The 48-year-old former Tillsonburg man who slit a woman’s throat from ear to ear in October 2011 was sentenced to 11 years in a penitentiary Thursday morning.
With enhanced credit for the 23 months he has already spent in three prisons, Daniel Vienneau will serve eight years and two months, with eligibility for parole after serving two-thirds of his sentence.
Superior Court Justice Lynne Leitch said the sentence “reflects the seriousness of the event as well as the circumstances of the offender.”
Assistant Crown attorney Steve Guiler previously asked the court for 16 years while defence lawyer James Battin petitioned for five years and enhanced credit of 1.5 days for every presentence day served due to the brutality of conditions in the detention centres.
The woman, whose name is protected under a court-ordered publication ban, had to be resuscitated and required 50 staples after the vicious, unprovoked attack almost two years ago.
On October 12, 2011 Vienneau broke into the woman’s home “angry and enraged” and attacked her with a utility knife before slicing his own throat.
Both the woman and Vienneau had to be revived by emergency room doctors after being rushed to hospital.
Today the woman and her family have been left profoundly changed by the event.
"Because of this horrific event, we do not have a normal future," the woman said in a victim impact statement Tuesday. "The thought of someone wanting you dead is the most horrible thing you can imagine."
Justice Leitch said the woman and her family have been left with “feelings of uneasiness and worry about safety and safety of their families.”
“The victims experienced permanent physical and psychological injuries,” she said.

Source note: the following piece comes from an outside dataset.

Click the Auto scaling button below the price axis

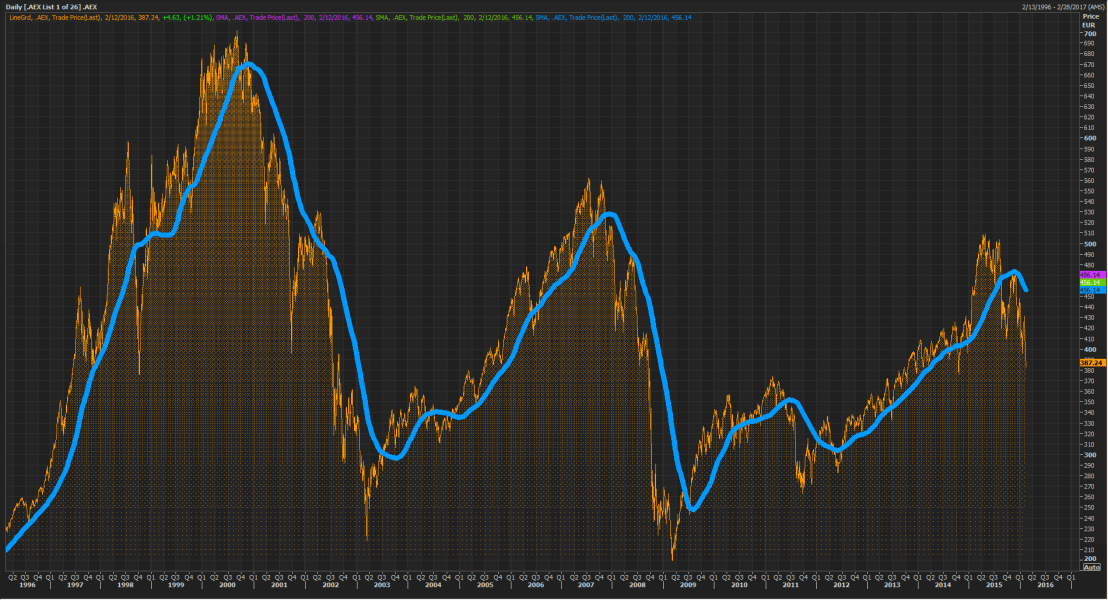[1091, 567]
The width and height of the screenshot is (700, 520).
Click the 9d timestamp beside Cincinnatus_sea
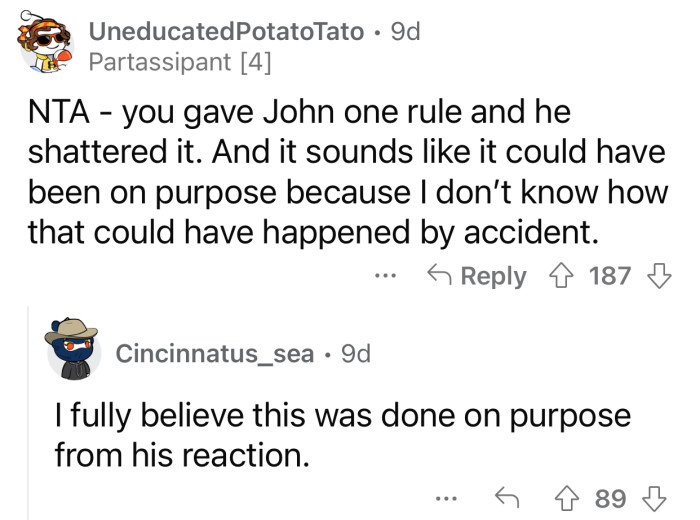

Meanwhile, Vienneau, who testified he does not remember anything from the night of the assault and had no prior record or history of violence with the woman, was reportedly not drinking or on drugs the day of the assault.
Justice Leitch added he had a lengthy work history and “appears to be a contributing member of society.”
In a presentence report, a family member reportedly said that on the night of the assault Vienneau, who was working two jobs, “snapped because of lack of sleep.”
While incarcerated he had taken several courses, including Bible studies, anger management and an antiviolence antiabuse program known as Changing Ways.
While Justice Leitch noted Vienneau had apologized to the victim and her family, she added much of his court address on Tuesday “focused on the injuries he sustained.”
She also noted while incarcerated in overcrowded jail cells he was swarmed by other prisoners, bullied, injured all while enduring numerous lockdowns.
Vienneau is also subject to a 10-year weapons ban and non-communication order with the victim and her family.